Text excerpt ->
* BEGIN *
---
# Section 5.6: Francis's Algorithm
---

Let $A \in \mathbb{C}^{n \times n}$ be upper-Hessenberg.

$$
A =
\begin{bmatrix}
* & * & * & * & * \\
* & * & * & * & * \\
  & * & * & * & * \\
  &   & * & * & * \\
  &   &   & * & * \\
\end{bmatrix}.
$$

If some subdiagonal entry is zero, then 

$$
A = 
\begin{bmatrix}
A_{11} & A_{12} \\
0 & A_{22} \\
\end{bmatrix}
$$

(i.e., $A$ is **block upper-triangular**) so we can find the eigenvalues of $A$ by finding the eigenvalues of the upper-Hessenberg matrices $A_{11}$ and $A_{22}$.

---

## Example

Let's generate a random upper-Hessenberg matrix $A$ with a zero subdiagonal entry and check that its eigenvalues are the same as the eigenvalues of the submatrices $A_{11}$ and $A_{22}$.

In [None]:
using LinearAlgebra

In [None]:
n = 6

A = Matrix(hessenberg!(randn(n,n)).H)
A[4,3] = 0
A

In [None]:
A11, A22 = A[1:3,1:3], A[4:n,4:n]

[eigvals(A) [eigvals(A11); eigvals(A22)]]

---

## Bulge creation and bulge chasing

We start by finding $Q$ unitary such that

$$
Q^* A = 
\begin{bmatrix}
* & * & * & * & * \\
  & * & * & * & * \\
  & * & * & * & * \\
  &   & * & * & * \\
  &   &   & * & * \\
\end{bmatrix}.
$$

Then

$$
Q^* A Q = 
\begin{bmatrix}
* & * & * & * & * \\
* & * & * & * & * \\
+ & * & * & * & * \\
  &   & * & * & * \\
  &   &   & * & * \\
\end{bmatrix}
$$

has a nonzero "bulge", indicated by the "+".
* END *
Word and element location material
* BEGIN *
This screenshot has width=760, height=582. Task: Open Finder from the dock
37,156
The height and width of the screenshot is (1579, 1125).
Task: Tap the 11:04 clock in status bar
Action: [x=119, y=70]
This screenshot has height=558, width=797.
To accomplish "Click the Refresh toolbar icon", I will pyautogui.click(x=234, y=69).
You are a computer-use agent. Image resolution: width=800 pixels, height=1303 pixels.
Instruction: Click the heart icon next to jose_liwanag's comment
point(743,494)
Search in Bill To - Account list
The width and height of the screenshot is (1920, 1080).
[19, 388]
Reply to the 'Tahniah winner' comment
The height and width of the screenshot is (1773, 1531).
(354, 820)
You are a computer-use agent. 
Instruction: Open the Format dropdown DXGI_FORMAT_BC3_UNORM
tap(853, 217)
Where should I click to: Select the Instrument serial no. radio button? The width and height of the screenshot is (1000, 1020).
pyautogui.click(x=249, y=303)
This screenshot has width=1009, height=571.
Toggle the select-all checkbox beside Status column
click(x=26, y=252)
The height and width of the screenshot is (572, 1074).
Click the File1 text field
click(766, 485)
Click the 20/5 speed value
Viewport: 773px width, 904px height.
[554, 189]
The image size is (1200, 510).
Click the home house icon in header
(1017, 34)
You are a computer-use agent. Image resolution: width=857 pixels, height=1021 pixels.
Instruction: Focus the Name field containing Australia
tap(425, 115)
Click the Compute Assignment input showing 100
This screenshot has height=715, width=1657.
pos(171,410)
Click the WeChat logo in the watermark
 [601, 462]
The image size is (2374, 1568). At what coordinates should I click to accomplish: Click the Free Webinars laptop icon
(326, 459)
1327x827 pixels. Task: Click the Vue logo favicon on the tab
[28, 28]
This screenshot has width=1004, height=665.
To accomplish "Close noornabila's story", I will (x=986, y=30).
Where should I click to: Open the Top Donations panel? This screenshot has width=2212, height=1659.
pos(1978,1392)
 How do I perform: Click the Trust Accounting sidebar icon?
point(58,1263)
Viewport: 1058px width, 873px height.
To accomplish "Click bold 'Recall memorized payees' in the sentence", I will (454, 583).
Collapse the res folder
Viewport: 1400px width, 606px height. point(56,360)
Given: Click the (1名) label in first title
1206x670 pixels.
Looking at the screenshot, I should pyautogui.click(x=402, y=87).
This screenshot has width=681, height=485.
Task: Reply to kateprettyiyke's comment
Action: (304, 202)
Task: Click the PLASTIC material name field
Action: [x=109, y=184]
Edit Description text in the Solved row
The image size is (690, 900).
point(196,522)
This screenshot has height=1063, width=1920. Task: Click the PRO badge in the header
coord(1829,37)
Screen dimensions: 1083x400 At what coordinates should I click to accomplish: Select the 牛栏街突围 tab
* END *
Request 1 ->
Using the section on Francis's algorithm, decide whether each statement is true: (a) a zero subdiagonal entry lets the eigenvalues of $A$ be obtained from those of $A_{11}$ and $A_{22}$; (b) the example code builds a 5-by-5 matrix; (c) the bulge in $Q^* A Q$ is marked with a "+". For each, answer yes or no and quote the words of the text that settle it.
Request 2 ->
Pick up the section on Francis's algorithm after its last sentence and continue the explanation of bulge chasing in the same style.

Exercise response 1 ->
(a) Yes: "so we can find the eigenvalues of $A$ by finding the eigenvalues of the upper-Hessenberg matrices $A_{11}$ and $A_{22}$"
(b) No: "n = 6"
(c) Yes: "has a nonzero "bulge", indicated by the "+"."

Exercise response 2 ->
We then return to Hessenberg form:

$$
\begin{bmatrix}
* & * & * & * & * \\
* & * & * & * & * \\
+ & * & * & * & * \\
  &   & * & * & * \\
  &   &   & * & * \\
\end{bmatrix}
\implies
\begin{bmatrix}
* & * & * & * & * \\
* & * & * & * & * \\
  & * & * & * & * \\
  & + & * & * & * \\
  &   &   & * & * \\
\end{bmatrix}
\implies
\begin{bmatrix}
* & * & * & * & * \\
* & * & * & * & * \\
  & * & * & * & * \\
  &   & * & * & * \\
  &   & + & * & * \\
\end{bmatrix}
\implies
\begin{bmatrix}
* & * & * & * & * \\
* & * & * & * & * \\
  & * & * & * & * \\
  &   & * & * & * \\
  &   &   & * & * \\
\end{bmatrix}.
$$

This process is call "bulge-chasing". The process of bulge creation and bulge chasing is referred to as the **Francis iteration**.

---

## Francis iteration

1. $B \gets A$

2. $B \gets Q^* B Q \quad$ (create bulge in the first column)

3. $B = \mathrm{hess}(B) \quad$ (chase the bulge down the matrix and off the bottom)

---

## Example

In [None]:
function house(x)
    u = copy(x)
    
    τ = norm(x)
    if τ == 0.0
        γ = 0.0
    else
        if x[1] < 0
            τ = -τ    # τ = sign(x[1])*norm(x)
        end
        γ = τ + x[1]  # γ temporarily stores τ + x[1]
        u[1] = 1.0    # u normalized to u[1] = 1
        u[2:end] /= γ # divide u[2:end] by τ + x[1]
        γ /= τ        # γ = (τ + x[1])/τ
    end
    
    return u, γ, τ
end

housetimesleft(B::AbstractMatrix, u, γ) = B - (γ*u)*(u'*B)
housetimesright(B::AbstractMatrix, u, γ) = B - (B*u)*(γ*u')

In [None]:
n = 5

A = rand(n,n)
B = Matrix(hessenberg(A).H)

In [None]:
u, γ, τ = house(B[:,1])
B = housetimesleft(B, u, γ)

In [None]:
B = housetimesright(B, u, γ)

In [None]:
B = Matrix(hessenberg(B).H)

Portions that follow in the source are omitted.